Gout is a form of arthritis caused by the deposition of uric acid crystals in joints, most often, in the joint of the big toe. To remove excess uric acid from the blood, urate crystals are deposited in the joints where they cause chemical irritation, with intense pain, swelling, and often a fever. These crystals may also be deposited in large nodules near the joints, and may form stones in the urinary tract.
In some cases, the cause of gout is unknown, and blood uric acid levels are normal. Most patients, however, have high blood uric acid levels, which may be due to underlying problems such as:
• Inherited enzyme defects
• Diseases such as lymphoma
• Anything causing a sudden rise in uric acid in the blood e.g.

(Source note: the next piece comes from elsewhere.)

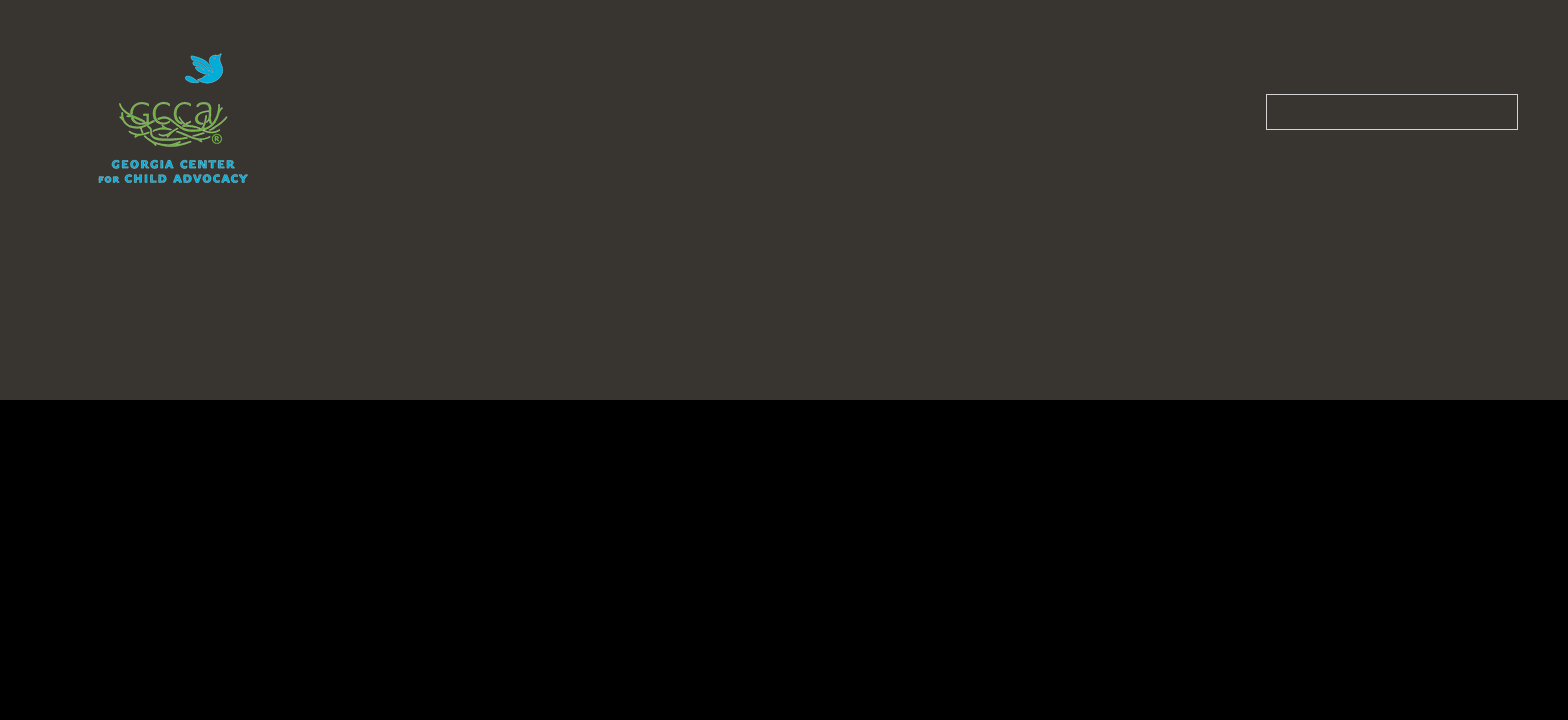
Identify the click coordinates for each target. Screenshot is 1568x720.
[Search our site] (1392, 112)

o dietary excess – especially red meat
o excess alcohol consumption – beer and spirits
o some drugs – e.g. certain diuretics
o trauma or previous degeneration in the joint
Microscopic analysis of a sample of joint fluid can show the typical crystals and confirm the diagnosis of gout in doubtful cases. Colchicine, NSAIDs and steroids are the main treatments for acute attacks.
Gout typically causes no symptoms at all between acute attacks. Over time, however, bones may be destroyed near joints, and urate crystals may be deposited in other tissues, forming the painless nodules (tophi) often seen e.g. on earlobes, elbows and hands. Chronic gout may also lead to kidney stones formed from these urate crystals.